Loans after purchase
But millions of borrowers do have recourse loans that they took out after purchase, which means lenders have a legal right to pursue them for unpaid balances.
In California during the boom real estate years - 2005 to 2007 - homeowners took out 2.88 million home equity lines of credit and 1.18 million nonpurchase second loans, according to First American CoreLogic, which tracks loan data. The total was 4 million such recourse loans totaling $485.3 billion.
Some experts think lenders may pick whom to pursue by probing defaulted borrowers' net worth.
Rick Harper, director of housing at Consumer Credit Counseling Services of San Francisco, which staffs the federal HOPE for Homeowners hot line, said his workers tell borrowers who are considering default that their second loans could make them liable to debt collection.

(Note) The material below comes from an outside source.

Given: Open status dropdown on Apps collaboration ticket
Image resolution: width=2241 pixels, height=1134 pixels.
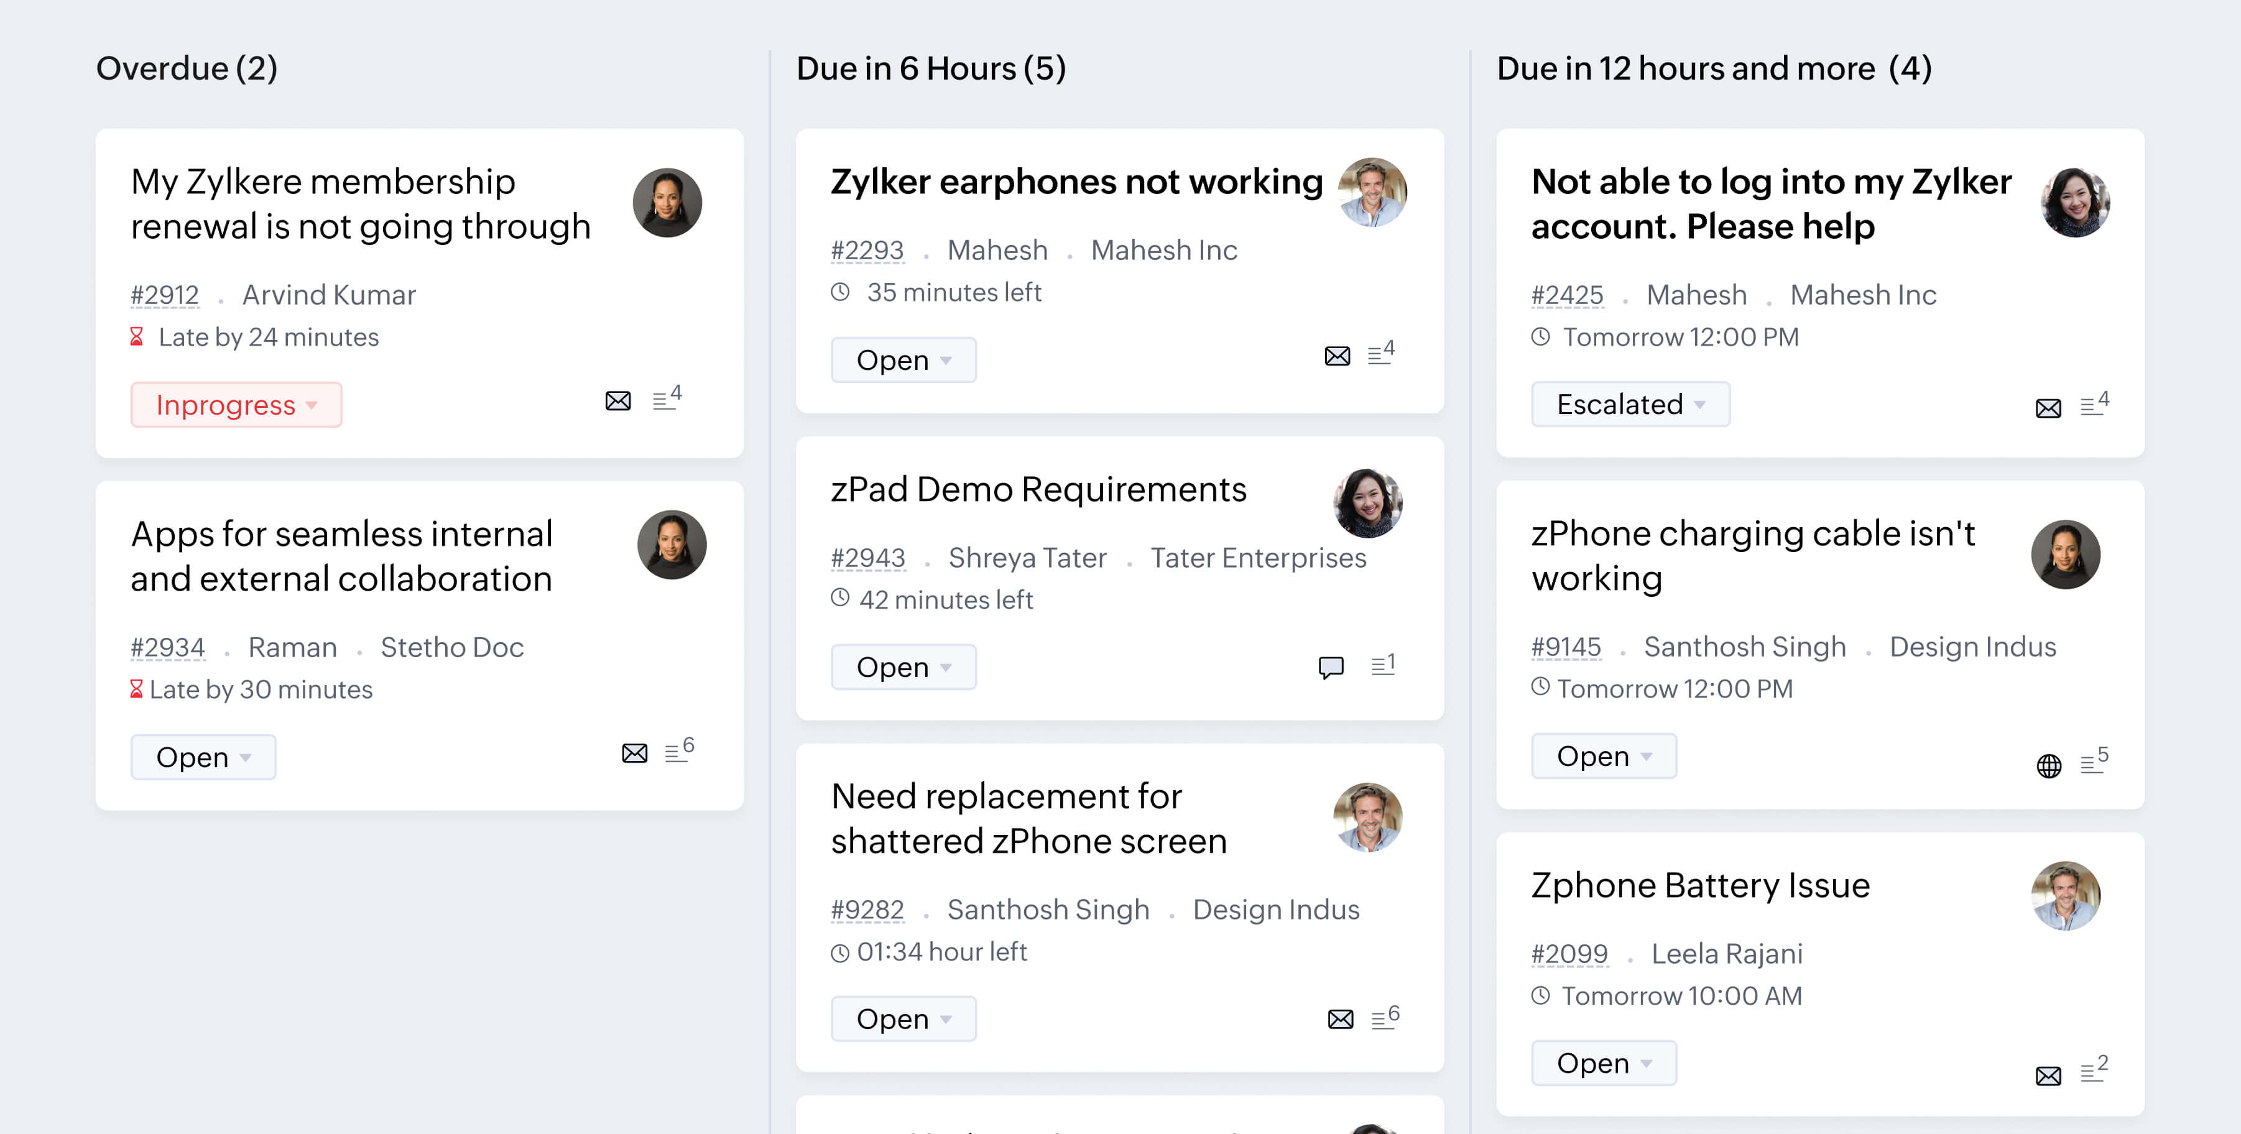Looking at the screenshot, I should click(203, 757).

"Depending on what the holder of that note wants to do, it can make their (the borrowers') life miserable," he said. "Most of the (lenders) do an asset test to see if there's anything there. They can run credit reports, use investigative services, get their hands on the applications they used when they applied for a loan." Applications for loan modifications and short sales also require disclosure of assets. Banks check assets
At Wells Fargo, Mary Berg, a spokeswoman for the Home Equity Group, said in an e-mail: "On a case-by-case basis, after a review of the borrower's situation, we do sometimes pursue deficiency balances in states that allow this type of activity. We only pursue deficiency judgments if we determine that the borrower has the ability to repay the entire or a portion of the balance."
Wells, Bank of America and JPMorgan Chase hold the lion's share of U.S.
second liens, according to Inside Mortgage Finance. BofA has $147 billion, Wells $124 billion and Chase $118 billion, it says.
Chase wrote off about $4.6 billion in home equity loans in 2009, and has said it expects to write off up to $5.6 billion of the loans this year.
Chase declined to comment. BofA did not return requests for comment.
Jones, the Danville real estate attorney, said she's turned down some second-loan clients.
For instance, one Bay Area man had borrowed $52,000 on a home equity line of credit for a home that ended up in foreclosure.
"The lender filed suit against him and he asked me to defend him," she said. "I said, 'You don't have a defense. You borrowed the money, you spent the money. You signed a promissory note and said you would pay it back.' "
Often, such borrowers end up settling with the lender for pennies on the dollar, Jones said. "You can't get blood from a turnip," she said.
Bankruptcy option
Margot Saunders, an attorney with the National Consumer Law Center, said bankruptcy may be the best option for some people to wipe out liability for their second loans.
"People with a second mortgage who are facing foreclosure should go to bankruptcy to get rid of the unsecured second-mortgage note," she said.
"They should do it as soon as they're foreclosed upon, because that's when they're at rock-bottom, not when they've started to rebuild (their finances)."
Other attorneys said borrowers should try to discharge their second liens before a foreclosure or short sale by offering the lender a percentage of the amount due.
Home Affordable Modification Program, the government's foreclosure-prevention plan, recently added provisions encouraging lenders to settle or modify second loans. If adopted by lenders, that could help people who lose their homes in the future avoid pursuit by debt collectors, but it won't do anything for the millions who already lost their homes in recent years.
"It will be hard for people in our state to start over again, if they sometimes lawfully and sometimes unlawfully end up getting pursued for pretty significant-sized debt," Brown said.